The Little Manistee strain is originally from a stream in California. They were brought to Michigan to see how they did in the Great Lakes. It performed well with good returns and natural reproduction in the colder streams. 

The trout that stay in the stream their whole life are called rainbow trout. The trout that leave the stream and go into the lake or ocean (the original or what some call the true steelhead go from a freshwater river to saltwater and return to the place where they were born to spawn in freshwater) are called Steelhead.

There are many different strains of Rainbow Trout. Each strain will have fish that stay in the stream or river and fish that go to big water. 

Lake Erie fish cannot survive the warm summer temps of the rivers and are forced to go into the deep colder parts of Lake Erie. Some say that there is natural reproduction in certain places of certain rivers. I believe that this is true when there is a natural spring located in a tributarty which is hard to come by in Ohio.

Look up the different strains. Lake Michigan tribs can have the Little Manistee or Skamania (sp). Lake Superior has the Brule and they don't stock Michigan tribs anymore because there is plenty of natural reproduction. I'm hoping to catch my first "wild" steelhead this spring on a Superior trib!


----------



## c. j. stone (Sep 24, 2006)

Lundfish said:


> I have to agree with C. J.
> 
> The Little Manistee strain is originally from a stream in California. They were brought to Michigan to see how they did in the Great Lakes. It performed well with good returns and natural reproduction in the colder streams.
> 
> ...


Good info! Though, most of the Erie steelies I had the good fortune to outsmart, seemed pretty "wild" by my estimation!!(I know what you mean!)


----------



## fishinnick (Feb 19, 2011)

> One big difference, the inland stream strain are Fall spawners, the Manistee strain are Spring spawners.


Actually, all rainbow trout(including steelhead) are naturally spring spawners.
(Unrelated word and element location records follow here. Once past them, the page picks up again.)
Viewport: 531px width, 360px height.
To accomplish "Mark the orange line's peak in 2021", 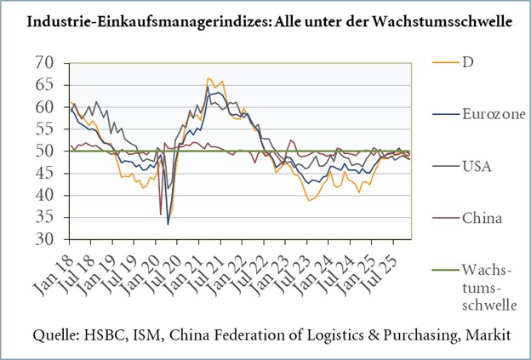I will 208,78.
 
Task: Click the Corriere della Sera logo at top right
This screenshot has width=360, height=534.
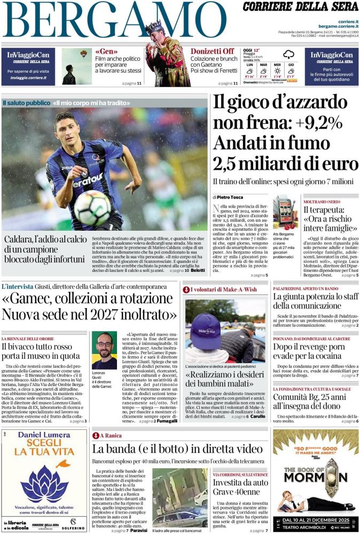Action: coord(300,7)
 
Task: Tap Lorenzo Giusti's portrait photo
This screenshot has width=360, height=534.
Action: coord(104,350)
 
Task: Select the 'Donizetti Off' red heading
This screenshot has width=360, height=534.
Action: coord(212,51)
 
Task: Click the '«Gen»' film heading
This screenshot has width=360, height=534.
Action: coord(105,51)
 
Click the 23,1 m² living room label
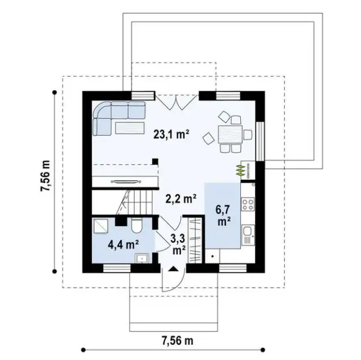pos(171,135)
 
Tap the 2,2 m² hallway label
pos(181,198)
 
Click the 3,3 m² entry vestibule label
pos(178,243)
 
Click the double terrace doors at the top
pos(176,103)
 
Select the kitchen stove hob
pos(248,202)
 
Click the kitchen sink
pos(248,231)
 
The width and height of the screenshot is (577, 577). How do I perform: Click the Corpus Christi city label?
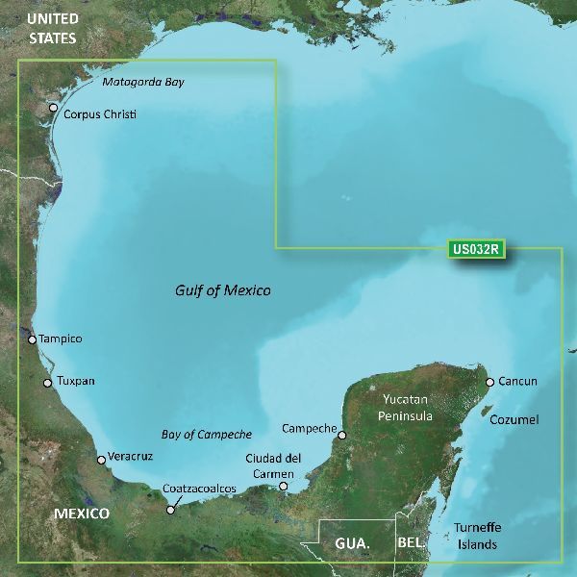(100, 114)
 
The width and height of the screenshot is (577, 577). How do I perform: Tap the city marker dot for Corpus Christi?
(53, 108)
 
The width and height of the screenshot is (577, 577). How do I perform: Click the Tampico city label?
(61, 339)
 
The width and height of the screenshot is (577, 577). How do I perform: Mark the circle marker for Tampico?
(32, 339)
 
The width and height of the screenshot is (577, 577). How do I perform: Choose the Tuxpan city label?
(76, 382)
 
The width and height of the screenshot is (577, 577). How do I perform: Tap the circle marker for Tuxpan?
(48, 383)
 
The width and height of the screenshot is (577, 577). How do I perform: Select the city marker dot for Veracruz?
(101, 460)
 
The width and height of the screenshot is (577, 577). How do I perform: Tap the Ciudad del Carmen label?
(275, 464)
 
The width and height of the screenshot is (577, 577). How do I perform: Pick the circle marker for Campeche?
(341, 435)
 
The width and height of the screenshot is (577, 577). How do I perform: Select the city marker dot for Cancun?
(489, 382)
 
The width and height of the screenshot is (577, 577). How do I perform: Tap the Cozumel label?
(514, 420)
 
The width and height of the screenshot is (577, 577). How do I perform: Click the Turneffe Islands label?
(477, 537)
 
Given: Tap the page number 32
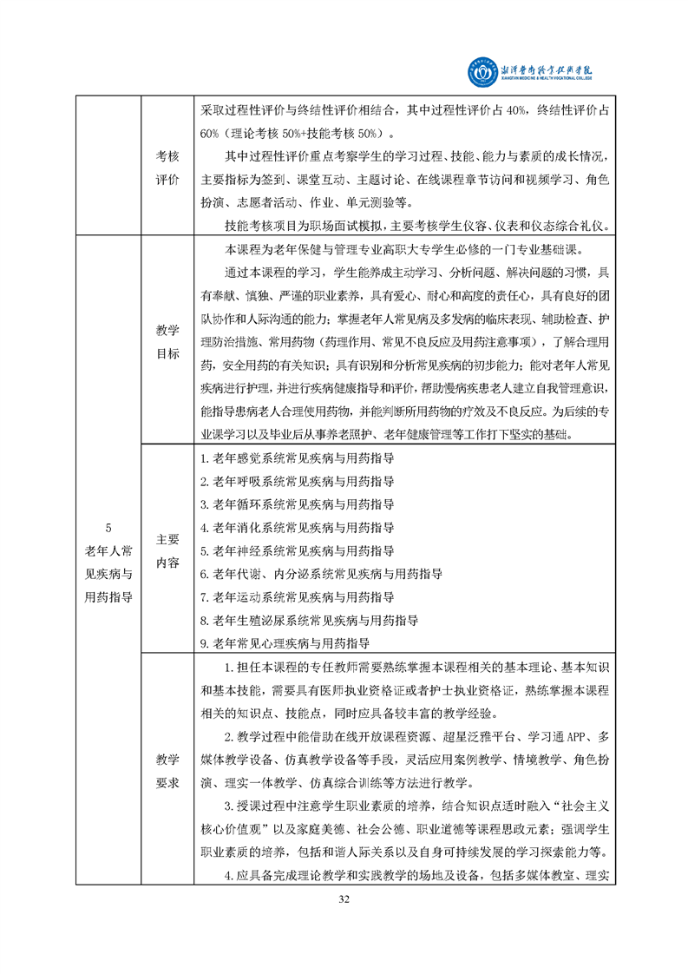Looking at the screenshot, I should click(x=344, y=897).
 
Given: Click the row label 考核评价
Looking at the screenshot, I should click(x=167, y=167).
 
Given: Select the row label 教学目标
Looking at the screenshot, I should click(x=167, y=342).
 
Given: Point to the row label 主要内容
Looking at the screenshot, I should click(x=167, y=550).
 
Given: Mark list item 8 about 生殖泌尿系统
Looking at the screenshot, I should click(x=309, y=621).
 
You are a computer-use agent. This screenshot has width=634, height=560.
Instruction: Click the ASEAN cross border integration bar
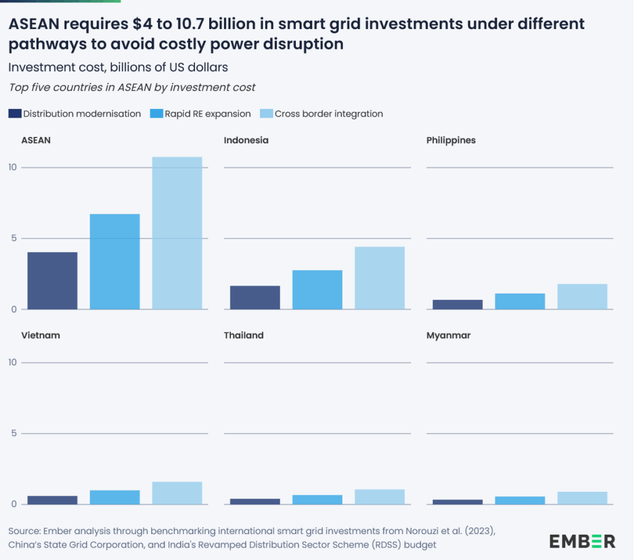(177, 233)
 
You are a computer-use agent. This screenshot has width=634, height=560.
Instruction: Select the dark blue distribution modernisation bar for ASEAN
(53, 281)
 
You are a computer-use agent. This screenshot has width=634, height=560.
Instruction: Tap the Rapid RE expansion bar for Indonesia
(317, 290)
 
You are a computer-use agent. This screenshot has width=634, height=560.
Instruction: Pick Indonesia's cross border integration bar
(380, 278)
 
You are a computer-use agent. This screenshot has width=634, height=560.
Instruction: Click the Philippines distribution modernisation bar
(458, 304)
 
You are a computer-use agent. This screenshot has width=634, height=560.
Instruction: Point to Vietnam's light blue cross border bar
(177, 493)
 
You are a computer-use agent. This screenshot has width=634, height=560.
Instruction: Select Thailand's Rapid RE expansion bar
(317, 499)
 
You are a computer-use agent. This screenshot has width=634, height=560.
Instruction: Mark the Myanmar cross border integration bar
(582, 498)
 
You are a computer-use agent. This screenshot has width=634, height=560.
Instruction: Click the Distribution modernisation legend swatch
(15, 114)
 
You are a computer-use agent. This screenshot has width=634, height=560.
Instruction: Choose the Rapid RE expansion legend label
(207, 114)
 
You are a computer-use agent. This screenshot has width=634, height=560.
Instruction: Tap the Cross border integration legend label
(329, 114)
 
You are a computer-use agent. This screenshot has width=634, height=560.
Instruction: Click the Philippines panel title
(451, 140)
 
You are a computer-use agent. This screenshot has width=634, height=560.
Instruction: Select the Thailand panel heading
(243, 335)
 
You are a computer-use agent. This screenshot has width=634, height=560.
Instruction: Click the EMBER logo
(582, 541)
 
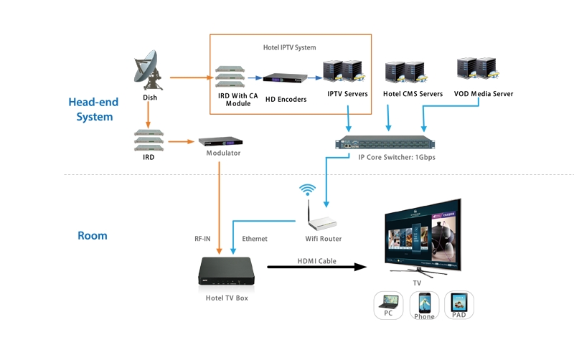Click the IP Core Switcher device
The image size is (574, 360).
tap(387, 142)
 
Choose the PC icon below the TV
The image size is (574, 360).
tap(388, 305)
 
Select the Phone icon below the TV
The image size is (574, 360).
tap(424, 305)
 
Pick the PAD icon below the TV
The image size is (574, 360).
tap(458, 305)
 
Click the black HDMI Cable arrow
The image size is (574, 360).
tap(316, 267)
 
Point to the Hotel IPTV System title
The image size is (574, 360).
tap(289, 47)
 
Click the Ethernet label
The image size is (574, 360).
tap(255, 239)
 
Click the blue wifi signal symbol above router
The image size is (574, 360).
tap(308, 190)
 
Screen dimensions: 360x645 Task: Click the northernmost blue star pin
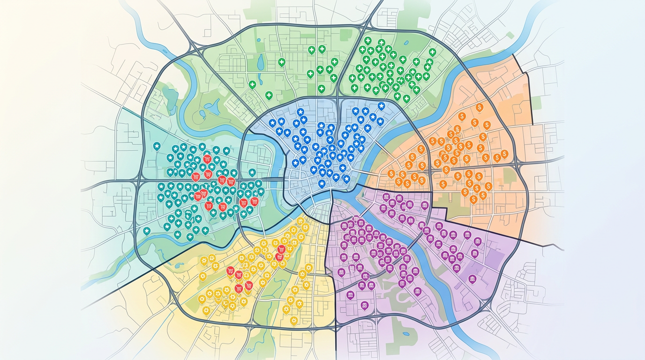(x=381, y=106)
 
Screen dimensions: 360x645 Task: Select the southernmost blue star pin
(x=322, y=183)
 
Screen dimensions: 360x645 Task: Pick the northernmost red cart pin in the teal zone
(x=207, y=158)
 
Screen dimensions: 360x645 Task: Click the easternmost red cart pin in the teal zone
(x=255, y=202)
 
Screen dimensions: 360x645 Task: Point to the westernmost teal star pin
(x=147, y=231)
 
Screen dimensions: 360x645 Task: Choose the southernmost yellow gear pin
(x=294, y=321)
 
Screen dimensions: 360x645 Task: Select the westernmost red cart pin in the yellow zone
(x=230, y=270)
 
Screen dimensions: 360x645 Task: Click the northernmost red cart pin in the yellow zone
(x=281, y=249)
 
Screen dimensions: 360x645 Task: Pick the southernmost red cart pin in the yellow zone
(x=239, y=288)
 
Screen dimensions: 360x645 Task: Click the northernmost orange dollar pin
(x=479, y=107)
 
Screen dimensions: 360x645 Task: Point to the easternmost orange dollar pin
(x=504, y=153)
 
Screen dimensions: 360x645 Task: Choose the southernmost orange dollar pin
(x=473, y=199)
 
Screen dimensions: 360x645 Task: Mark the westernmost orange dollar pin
(x=391, y=173)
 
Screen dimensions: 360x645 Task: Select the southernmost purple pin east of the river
(x=472, y=279)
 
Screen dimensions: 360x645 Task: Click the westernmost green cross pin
(x=252, y=84)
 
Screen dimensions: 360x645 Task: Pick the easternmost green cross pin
(x=432, y=52)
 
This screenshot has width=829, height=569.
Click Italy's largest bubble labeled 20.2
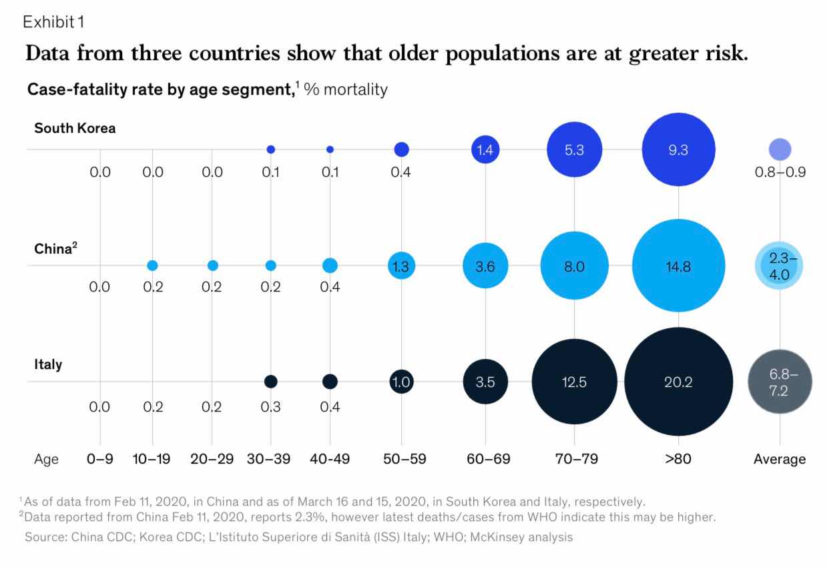678,382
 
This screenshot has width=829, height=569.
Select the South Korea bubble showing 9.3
678,149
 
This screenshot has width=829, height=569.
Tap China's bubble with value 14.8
678,265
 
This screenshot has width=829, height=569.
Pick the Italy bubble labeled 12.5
574,382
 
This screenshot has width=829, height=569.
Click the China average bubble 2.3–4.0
779,265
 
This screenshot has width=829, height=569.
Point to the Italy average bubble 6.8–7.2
779,382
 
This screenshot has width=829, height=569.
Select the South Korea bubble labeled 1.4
485,149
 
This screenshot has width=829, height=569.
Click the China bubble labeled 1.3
401,265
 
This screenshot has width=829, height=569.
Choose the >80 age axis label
678,459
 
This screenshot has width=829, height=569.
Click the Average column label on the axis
779,459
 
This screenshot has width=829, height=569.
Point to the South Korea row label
75,128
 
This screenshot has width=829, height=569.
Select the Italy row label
48,365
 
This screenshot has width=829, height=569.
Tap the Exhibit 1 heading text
53,22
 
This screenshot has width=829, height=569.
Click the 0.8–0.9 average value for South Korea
780,172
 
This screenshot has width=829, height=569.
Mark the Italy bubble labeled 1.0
401,382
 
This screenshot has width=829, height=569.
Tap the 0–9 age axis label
99,459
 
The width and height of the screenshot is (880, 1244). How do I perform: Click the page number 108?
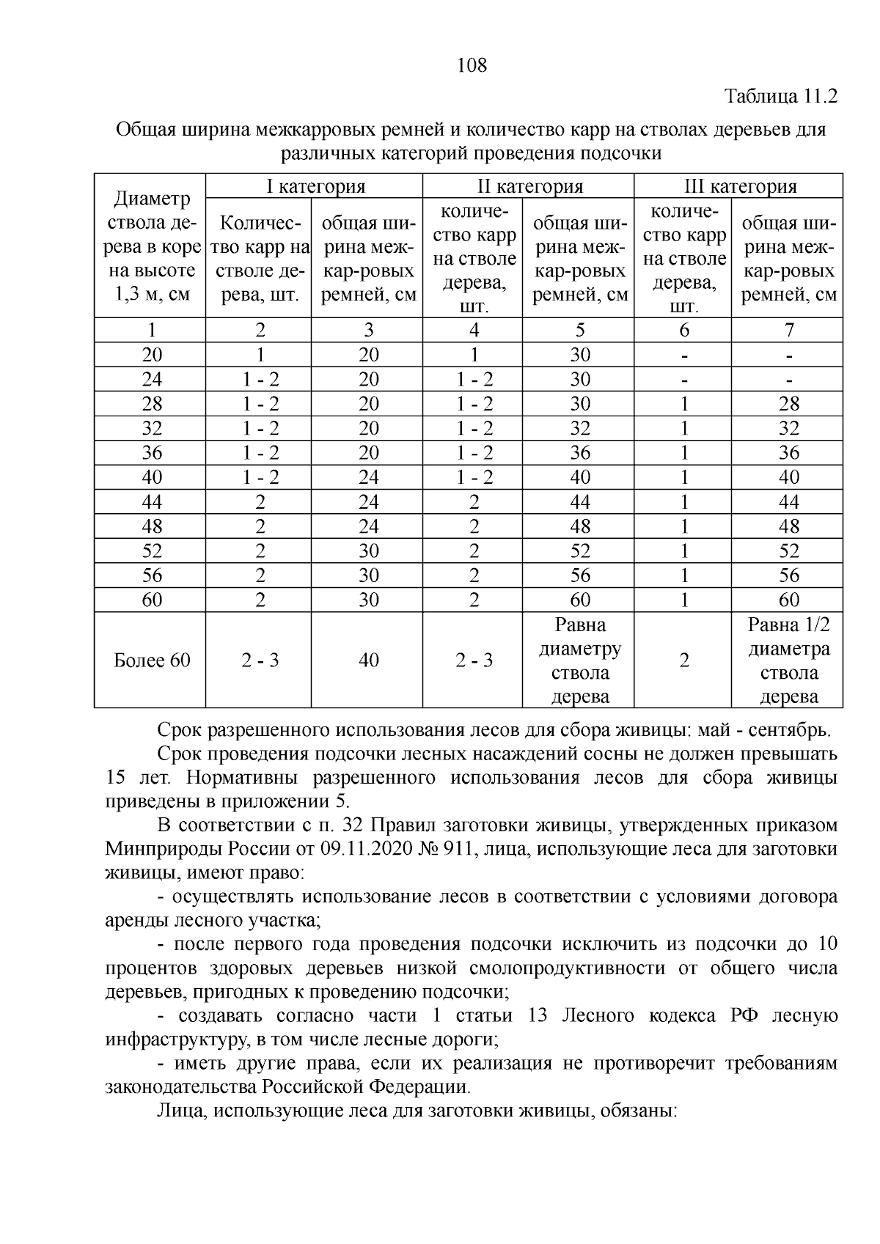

The reason why some spawn(or attempt to) in the fall are because they have been all screwed up so much with in the hatcheries that now some are fall spawners. For example, I noticed the hatchery bows in PA color up and attempt to spawn in the fall.

Now with the different steelhead strains(Manistee, Skamania, etc.), some strains "run" at different times. Some run in the fall, some in the spring, and some strains run in the summer, such as Skamanias. Even though different strains may run at different times, they all still spawn in the spring, unless they were messed up in the hatchery.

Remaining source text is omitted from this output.